Brazil Personal Income Tax
Detailed personal income tax rates and rules for Brazil in 2026.
Brazil imposes a progressive federal income tax (IRPF) with five annual brackets. The first bracket is tax-exempt (up to BRL 26,963.20 annually). The top rate of 27.5% applies to annual income above BRL 55,976.16. Employment income is subject to monthly withholding (IRRF). Individual taxpayers must file an annual return (DIRPF) if their total income exceeds the exemption threshold, if they own assets above BRL 800,000, or if they had capital gains. Brazil allows deductions for dependents, education expenses (capped), medical expenses (uncapped), private pension contributions (up to 12% of taxable income), and alimony payments ordered by courts.

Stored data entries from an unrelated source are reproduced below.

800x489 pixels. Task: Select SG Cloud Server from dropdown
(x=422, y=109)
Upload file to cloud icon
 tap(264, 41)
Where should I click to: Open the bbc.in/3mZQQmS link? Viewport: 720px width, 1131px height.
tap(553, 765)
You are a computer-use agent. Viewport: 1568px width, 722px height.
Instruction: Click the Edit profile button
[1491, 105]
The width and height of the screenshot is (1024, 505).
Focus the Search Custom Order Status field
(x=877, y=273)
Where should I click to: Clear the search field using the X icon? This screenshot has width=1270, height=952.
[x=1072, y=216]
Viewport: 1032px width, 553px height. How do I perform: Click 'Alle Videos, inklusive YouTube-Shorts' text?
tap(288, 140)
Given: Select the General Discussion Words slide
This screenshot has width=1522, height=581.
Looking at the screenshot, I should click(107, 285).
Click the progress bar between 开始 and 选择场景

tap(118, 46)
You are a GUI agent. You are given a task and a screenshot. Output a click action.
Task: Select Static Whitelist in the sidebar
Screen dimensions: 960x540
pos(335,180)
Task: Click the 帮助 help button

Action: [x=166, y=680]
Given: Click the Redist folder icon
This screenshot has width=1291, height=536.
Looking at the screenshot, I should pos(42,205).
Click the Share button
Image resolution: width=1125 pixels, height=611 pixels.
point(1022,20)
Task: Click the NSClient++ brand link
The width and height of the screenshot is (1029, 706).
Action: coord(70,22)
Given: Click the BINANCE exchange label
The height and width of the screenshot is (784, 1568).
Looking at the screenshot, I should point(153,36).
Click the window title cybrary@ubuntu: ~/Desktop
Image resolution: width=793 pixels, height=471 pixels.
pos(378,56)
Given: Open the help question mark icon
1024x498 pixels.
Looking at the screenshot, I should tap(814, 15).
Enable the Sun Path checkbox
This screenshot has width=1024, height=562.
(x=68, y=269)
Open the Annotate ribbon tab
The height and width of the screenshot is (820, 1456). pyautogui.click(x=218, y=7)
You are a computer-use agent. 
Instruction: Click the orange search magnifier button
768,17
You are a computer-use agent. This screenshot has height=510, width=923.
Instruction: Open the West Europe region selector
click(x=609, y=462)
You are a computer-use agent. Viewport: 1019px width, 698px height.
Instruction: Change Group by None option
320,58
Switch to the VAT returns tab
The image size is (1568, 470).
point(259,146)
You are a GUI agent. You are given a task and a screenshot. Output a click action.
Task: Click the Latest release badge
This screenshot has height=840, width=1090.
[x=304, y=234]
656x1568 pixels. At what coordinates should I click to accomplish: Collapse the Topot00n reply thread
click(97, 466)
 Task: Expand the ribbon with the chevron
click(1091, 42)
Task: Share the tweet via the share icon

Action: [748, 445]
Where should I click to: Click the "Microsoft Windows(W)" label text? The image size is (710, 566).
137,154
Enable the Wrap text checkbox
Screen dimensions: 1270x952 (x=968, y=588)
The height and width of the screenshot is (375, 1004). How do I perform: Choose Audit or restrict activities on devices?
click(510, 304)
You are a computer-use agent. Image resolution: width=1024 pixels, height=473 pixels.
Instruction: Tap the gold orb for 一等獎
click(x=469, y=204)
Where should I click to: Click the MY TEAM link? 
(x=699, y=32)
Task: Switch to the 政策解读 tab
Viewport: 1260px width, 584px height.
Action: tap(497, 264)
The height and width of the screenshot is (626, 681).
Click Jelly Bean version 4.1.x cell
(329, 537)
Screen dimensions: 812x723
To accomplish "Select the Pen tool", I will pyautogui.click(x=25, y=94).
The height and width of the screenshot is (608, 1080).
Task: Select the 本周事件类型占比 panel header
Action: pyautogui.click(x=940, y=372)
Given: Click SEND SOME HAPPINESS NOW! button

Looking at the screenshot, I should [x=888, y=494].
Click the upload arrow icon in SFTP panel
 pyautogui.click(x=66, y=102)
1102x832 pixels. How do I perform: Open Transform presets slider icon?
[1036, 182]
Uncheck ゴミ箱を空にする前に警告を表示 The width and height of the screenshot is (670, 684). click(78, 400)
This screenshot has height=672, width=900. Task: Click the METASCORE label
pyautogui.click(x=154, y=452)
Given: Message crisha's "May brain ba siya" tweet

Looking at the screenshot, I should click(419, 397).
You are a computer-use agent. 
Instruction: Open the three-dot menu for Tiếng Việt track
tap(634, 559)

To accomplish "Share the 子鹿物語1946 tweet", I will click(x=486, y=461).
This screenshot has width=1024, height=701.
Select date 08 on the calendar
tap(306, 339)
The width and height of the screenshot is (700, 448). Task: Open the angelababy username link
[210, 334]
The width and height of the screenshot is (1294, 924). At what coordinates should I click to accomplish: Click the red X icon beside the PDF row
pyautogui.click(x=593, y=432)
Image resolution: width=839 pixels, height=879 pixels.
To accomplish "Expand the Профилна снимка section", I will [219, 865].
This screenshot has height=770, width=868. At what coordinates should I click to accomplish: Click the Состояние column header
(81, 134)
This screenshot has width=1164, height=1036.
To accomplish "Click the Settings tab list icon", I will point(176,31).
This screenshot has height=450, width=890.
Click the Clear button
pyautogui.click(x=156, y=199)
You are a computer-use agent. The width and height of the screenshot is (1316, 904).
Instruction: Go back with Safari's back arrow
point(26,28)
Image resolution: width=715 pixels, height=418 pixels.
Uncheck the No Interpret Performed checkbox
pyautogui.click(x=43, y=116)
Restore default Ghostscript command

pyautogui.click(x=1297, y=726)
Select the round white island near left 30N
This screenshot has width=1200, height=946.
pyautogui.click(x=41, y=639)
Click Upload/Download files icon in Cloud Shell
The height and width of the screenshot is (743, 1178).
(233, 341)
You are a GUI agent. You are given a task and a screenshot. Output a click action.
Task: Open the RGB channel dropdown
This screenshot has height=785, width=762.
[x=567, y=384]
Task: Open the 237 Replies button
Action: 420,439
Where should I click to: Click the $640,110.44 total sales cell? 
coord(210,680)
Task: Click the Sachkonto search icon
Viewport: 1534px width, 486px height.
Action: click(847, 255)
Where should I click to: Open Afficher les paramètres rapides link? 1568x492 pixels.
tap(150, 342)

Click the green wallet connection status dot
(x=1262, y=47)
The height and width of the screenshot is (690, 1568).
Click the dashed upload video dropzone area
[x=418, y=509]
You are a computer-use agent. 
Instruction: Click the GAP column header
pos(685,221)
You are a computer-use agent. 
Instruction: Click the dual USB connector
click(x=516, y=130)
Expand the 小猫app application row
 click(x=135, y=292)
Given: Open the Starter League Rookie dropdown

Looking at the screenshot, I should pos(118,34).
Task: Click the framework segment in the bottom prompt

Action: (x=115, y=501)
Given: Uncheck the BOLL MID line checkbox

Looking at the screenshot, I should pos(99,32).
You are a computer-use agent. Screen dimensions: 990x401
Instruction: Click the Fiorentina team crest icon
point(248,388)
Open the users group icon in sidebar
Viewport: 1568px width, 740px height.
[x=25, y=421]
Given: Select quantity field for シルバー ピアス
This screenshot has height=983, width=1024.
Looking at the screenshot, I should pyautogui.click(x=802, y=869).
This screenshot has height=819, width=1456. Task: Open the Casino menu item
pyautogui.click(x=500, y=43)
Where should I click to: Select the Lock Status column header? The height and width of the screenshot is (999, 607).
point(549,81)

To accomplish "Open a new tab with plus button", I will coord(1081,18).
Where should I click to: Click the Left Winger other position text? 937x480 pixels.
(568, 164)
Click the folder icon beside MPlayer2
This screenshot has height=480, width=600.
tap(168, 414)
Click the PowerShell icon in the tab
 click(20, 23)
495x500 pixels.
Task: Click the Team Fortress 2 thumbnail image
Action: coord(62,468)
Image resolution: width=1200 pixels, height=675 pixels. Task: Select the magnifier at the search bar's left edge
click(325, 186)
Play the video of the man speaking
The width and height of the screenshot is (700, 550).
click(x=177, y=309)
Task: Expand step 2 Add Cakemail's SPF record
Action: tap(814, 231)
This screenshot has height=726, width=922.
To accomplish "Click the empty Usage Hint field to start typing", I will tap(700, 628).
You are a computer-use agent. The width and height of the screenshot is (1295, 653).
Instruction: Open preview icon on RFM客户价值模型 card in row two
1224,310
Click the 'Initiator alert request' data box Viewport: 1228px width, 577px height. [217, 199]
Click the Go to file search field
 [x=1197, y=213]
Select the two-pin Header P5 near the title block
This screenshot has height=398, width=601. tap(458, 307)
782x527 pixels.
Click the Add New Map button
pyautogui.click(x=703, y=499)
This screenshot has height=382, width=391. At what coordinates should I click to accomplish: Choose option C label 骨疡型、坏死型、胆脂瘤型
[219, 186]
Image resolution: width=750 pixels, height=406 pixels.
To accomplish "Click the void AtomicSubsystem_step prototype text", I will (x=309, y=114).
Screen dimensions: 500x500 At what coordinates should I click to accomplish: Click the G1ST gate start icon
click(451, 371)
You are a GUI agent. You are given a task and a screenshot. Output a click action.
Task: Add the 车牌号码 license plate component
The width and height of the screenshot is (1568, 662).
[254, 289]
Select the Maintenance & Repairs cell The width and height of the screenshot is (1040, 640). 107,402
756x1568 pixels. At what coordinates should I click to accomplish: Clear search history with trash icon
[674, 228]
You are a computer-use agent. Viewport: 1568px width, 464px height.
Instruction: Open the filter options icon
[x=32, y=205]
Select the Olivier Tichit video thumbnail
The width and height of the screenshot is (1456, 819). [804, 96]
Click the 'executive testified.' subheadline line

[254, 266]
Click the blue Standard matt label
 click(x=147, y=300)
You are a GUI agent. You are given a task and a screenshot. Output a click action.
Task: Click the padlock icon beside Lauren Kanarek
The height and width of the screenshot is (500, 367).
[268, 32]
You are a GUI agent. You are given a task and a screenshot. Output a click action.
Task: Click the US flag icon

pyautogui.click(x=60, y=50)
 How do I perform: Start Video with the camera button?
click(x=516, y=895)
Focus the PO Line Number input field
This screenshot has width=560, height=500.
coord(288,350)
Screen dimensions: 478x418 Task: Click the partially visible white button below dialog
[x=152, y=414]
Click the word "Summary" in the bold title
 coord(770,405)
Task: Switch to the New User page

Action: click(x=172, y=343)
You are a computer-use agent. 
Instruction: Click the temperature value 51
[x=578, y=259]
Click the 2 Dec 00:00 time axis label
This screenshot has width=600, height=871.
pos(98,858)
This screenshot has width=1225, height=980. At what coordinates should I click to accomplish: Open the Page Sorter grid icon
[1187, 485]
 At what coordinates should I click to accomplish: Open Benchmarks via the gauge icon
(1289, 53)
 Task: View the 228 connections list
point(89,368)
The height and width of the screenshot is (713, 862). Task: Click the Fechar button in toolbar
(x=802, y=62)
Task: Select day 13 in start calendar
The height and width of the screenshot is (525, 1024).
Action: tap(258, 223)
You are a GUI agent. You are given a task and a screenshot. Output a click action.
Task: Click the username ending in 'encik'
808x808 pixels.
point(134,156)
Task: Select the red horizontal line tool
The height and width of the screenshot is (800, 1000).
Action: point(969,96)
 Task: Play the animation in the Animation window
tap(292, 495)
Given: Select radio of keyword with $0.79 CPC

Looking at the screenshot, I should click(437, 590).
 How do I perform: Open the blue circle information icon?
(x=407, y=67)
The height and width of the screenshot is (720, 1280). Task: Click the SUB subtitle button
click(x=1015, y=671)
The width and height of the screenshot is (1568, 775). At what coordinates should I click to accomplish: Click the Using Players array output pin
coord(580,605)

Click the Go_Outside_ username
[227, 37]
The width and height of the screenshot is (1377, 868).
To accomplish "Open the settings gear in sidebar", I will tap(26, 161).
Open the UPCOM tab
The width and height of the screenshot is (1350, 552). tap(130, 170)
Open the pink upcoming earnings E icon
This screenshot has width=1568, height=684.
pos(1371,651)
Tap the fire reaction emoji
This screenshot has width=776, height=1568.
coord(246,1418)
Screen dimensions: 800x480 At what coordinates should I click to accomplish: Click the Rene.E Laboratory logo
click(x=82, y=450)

| Income Range (BRL) | Tax Rate |
|---|---|
| R$0 – R$27K | 0% |
| R$27K – R$34K | 7.5% |
| R$34K – R$45K | 15% |
| R$45K – R$56K | 22.5% |
| R$56K+ | 27.5% |
Filing Deadline
Last business day of April
Residency Rule
Brazil considers individuals as tax residents if they hold a permanent visa or a temporary visa with an employment contract, or if they have been present in Brazil for more than 183 days within any 12-month period. Brazilian nationals who leave the country are still considered residents until they file a definitive departure tax return (Declaração de Saída Definitiva). Residents are taxed on worldwide income.
How Brazil Income Tax compares
Brazil’s top personal income tax rate of 27.5% is the 113th highest of 203 countries TaxAtlas tracks, below the global average of 27.7% and South America’s regional average of 30.5%.